Effective teamwork can be harder in a more solitary office layout. Even if desks are just feet apart, some employees may still prefer to send an email to a colleague instead of walking over to their desk, and possibly disturbing those working nearby. Eliminating isolating features like private offices and meeting rooms won’t necessarily solve this problem either. A recent study found that open-plan offices decrease face-to-face interactions by 73%, while email and messaging rose by over 67%.

A happy medium could, therefore, be the best solution. Instead of opting for a completely open layout, business owners could incorporate particular spaces for employees to have discussions without bothering the rest of the team. For example, many serviced office space providers now offer breakout areas designed for collaboration and spontaneous team meetings. This gives employees many places to bounce ideas off each other, whether that’s a dedicated collaborative zone or a social zone with couches and a coffee bar.
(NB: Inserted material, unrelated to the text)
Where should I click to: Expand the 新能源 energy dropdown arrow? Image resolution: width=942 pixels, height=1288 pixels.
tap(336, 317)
Bringing nature indoors can rejuvenate the mind

There are many benefits to working in an office full of greenery. A study by Wageningen Environmental Research has claimed that plants make a workspace more attractive to employees, boosts the overall mood of staff, and makes them feel more content about their performance. Those working in “green-certified office environments” also score 26% higher in tests of cognitive function, so perhaps it’s no surprise that environmental psychologist Sally Augustin has frequently emphasised the link between plants and “enhanced creative thinking”.
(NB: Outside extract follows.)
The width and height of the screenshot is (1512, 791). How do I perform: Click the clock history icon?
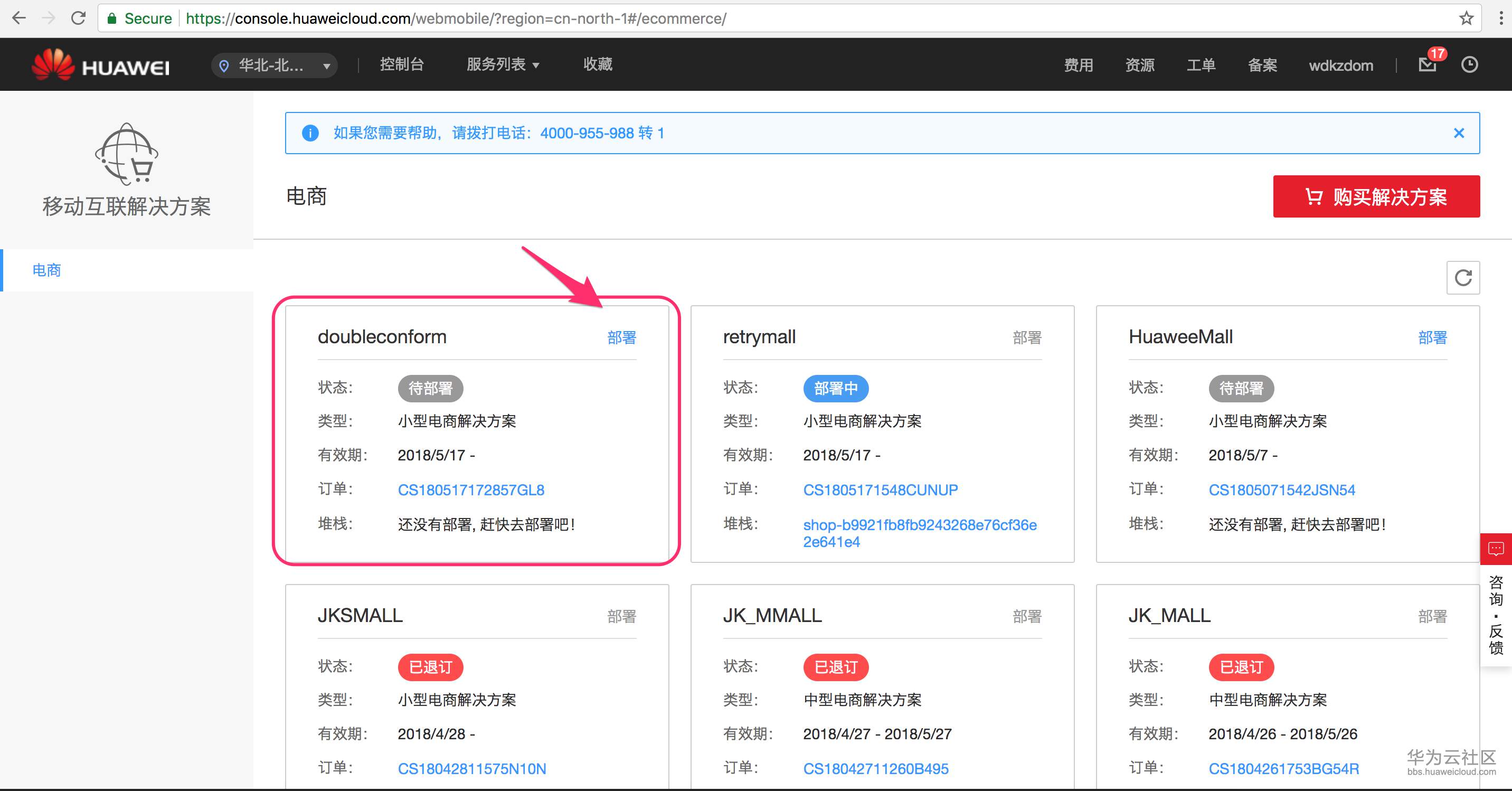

Bringing a touch of nature into the office could be particularly beneficial for those working in a city environment, as it may be rare that they’re exposed to greenery. This could mean adding simple potted shrubs to every desk, or perhaps even introducing living plant walls for a quirky twist to your office interiors. And for those lucky enough to work in a building with a view, employees could benefit from a glimpse of the great outdoors from their desks. Not only will this help perk them up, but it could also stimulate their creative processes too.

Personalised workspaces boost performance

Giving staff the opportunity to take control of their workspaces can make a huge difference in their performance. This could involve adding photographs of their loved ones to their desks, bringing in a personalised mug, or decorating their computer with unique trinkets. Things like these will help employees to feel grounded in their working environment, which in turn will make them happier and more creative.
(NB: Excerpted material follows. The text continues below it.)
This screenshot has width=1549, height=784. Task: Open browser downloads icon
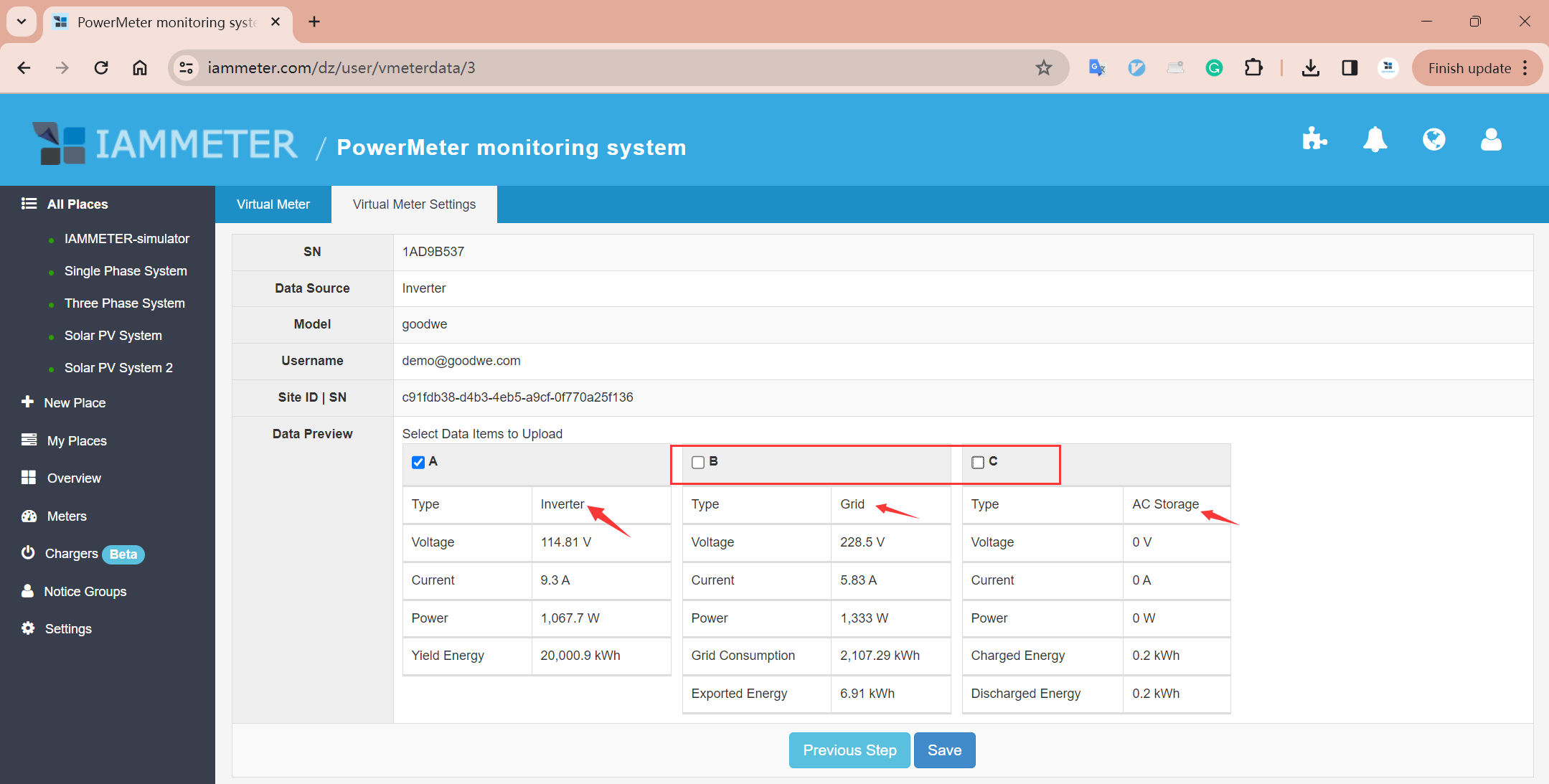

Dr Craig Knight, who researched the psychology of working environments for many years, found that personalised workspaces could boost productivity by over 30% following a 2010 study at the University of Exeter. And in a more recent interview with the BBC, he claimed that though many modern managers believe that minimalist workspaces will increase capacity, he’s adamant that, “When we can enrich our spaces we’re happier. And we work better when we’re happier.” Therefore, it’s in a business’s best interest to overhaul the less-is-more approach, and allow its employees to decide how they want their desk to look, particularly if they want to increase the chances of groundbreaking, creative ideas.